Karlsruhe, 10. März 2026 (JPD) Die 9. Kammer des Verwaltungsgerichts Karlsruhe hat das gegen den österreichischen Aktivisten Martin Sellner verhängte Aufenthaltsverbot der Gemeinde Neulingen als rechtswidrig aufgehoben. Das Verbot war für den Zeitraum vom 3. August 0:00 Uhr bis zum 4. August 12:00 Uhr 2024 ausgesprochen worden, um eine Lesung Sellners in der Gemeinde zu verhindern. Die Gemeinde begründete dies mit einer möglichen Gefährdung der freiheitlichen demokratischen Grundordnung und der Annahme, der Kläger könnte strafbare Äußerungen tätigen.
Sellner hatte im August 2024 Klage erhoben, um die Rechtswidrigkeit der Verfügung feststellen zu lassen. Er argumentierte, dass die Gemeinde keine konkreten Tatsachen benannt habe, die eine Strafbegehung während der Veranstaltung belegen würden. Das Verwaltungsgericht folgte dieser Auffassung und verwies darauf, dass die Tatbestandsvoraussetzungen des § 30 Absatz 2 Polizeigesetz zum Zeitpunkt des Bescheiderlasses nicht erfüllt gewesen seien.
Gericht stärkt Meinungsfreiheit bei präventiven Maßnahmen
Die Kammer führte aus, dass ein Aufenthaltsverbot nur auf konkrete Anhaltspunkte für die Begehung strafbarer Handlungen gestützt werden könne. Die Gemeinde habe lediglich auf die politische Gesinnung des Klägers, insbesondere das „Remigrationskonzept“, verwiesen, ohne eine tatsächliche Gefahr strafbarer Äußerungen während der geplanten Lesung darzulegen.
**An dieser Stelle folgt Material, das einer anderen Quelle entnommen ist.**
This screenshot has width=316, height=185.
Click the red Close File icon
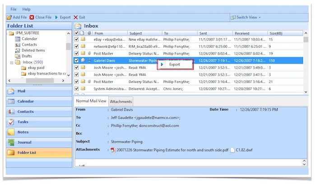32,17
Angesichts des hohen Schutzes der Meinungsfreiheit nach Artikel 5 Absatz 1 Grundgesetz sei die Verhängung eines solchen Verbots nicht zulässig gewesen.
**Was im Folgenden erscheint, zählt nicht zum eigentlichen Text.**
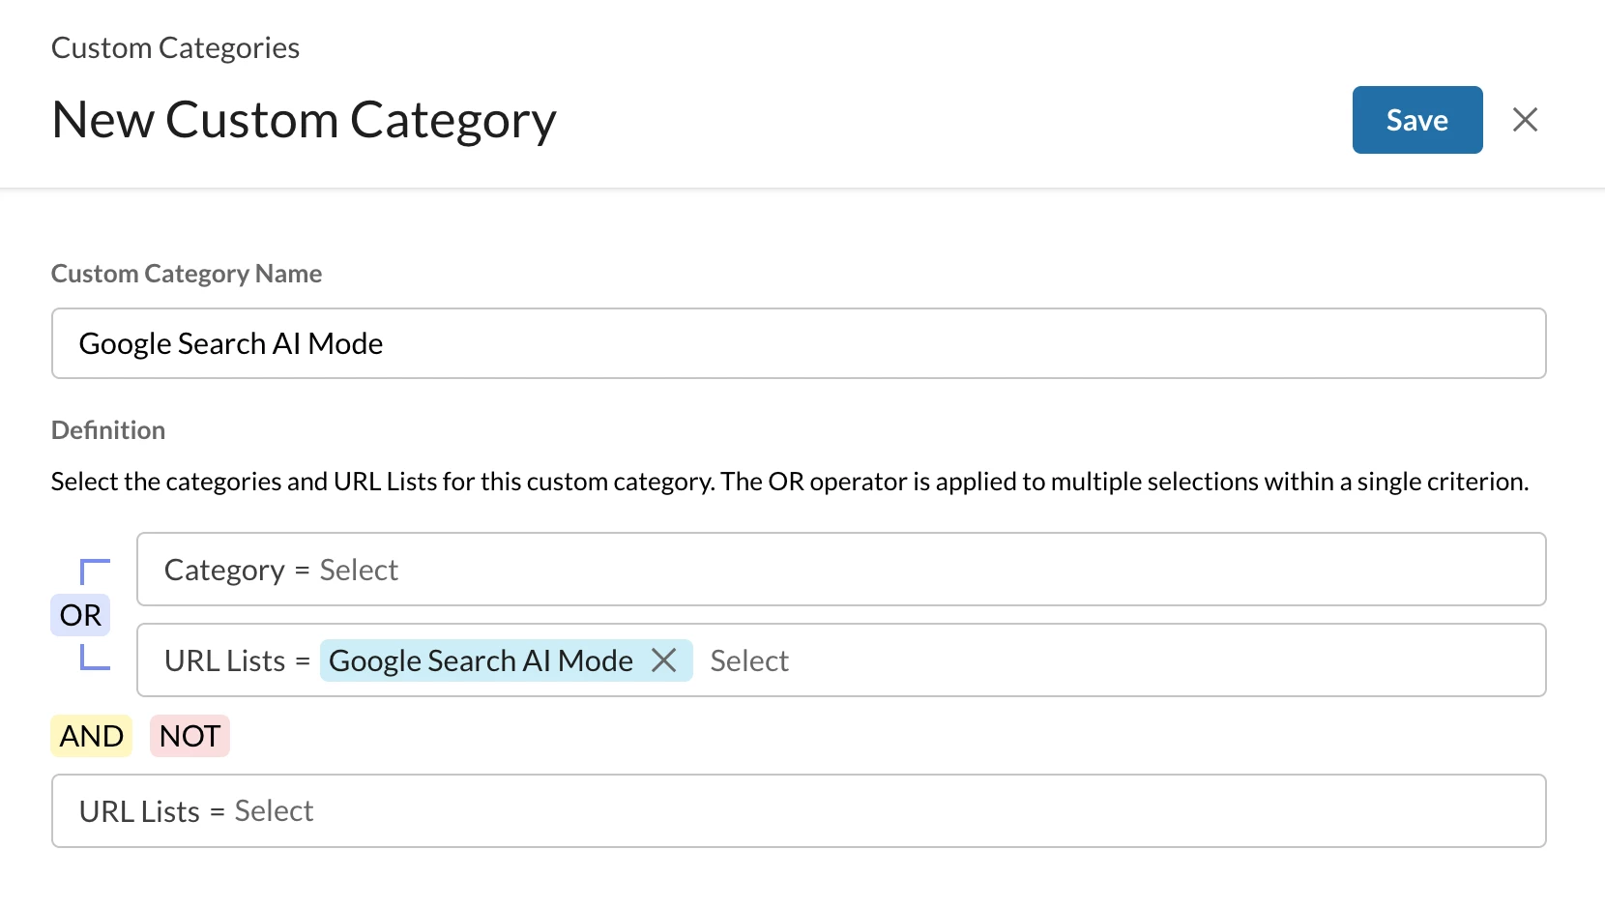Open the excluded URL Lists dropdown

[274, 811]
Das Urteil ist noch nicht rechtskräftig. Die Gemeinde kann innerhalb eines Monats nach Zustellung des vollständigen Urteils die Zulassung der Berufung beim Verwaltungsgerichtshof Baden-Württemberg beantragen. Eine Berufung ist nur möglich, wenn diese zugelassen wird.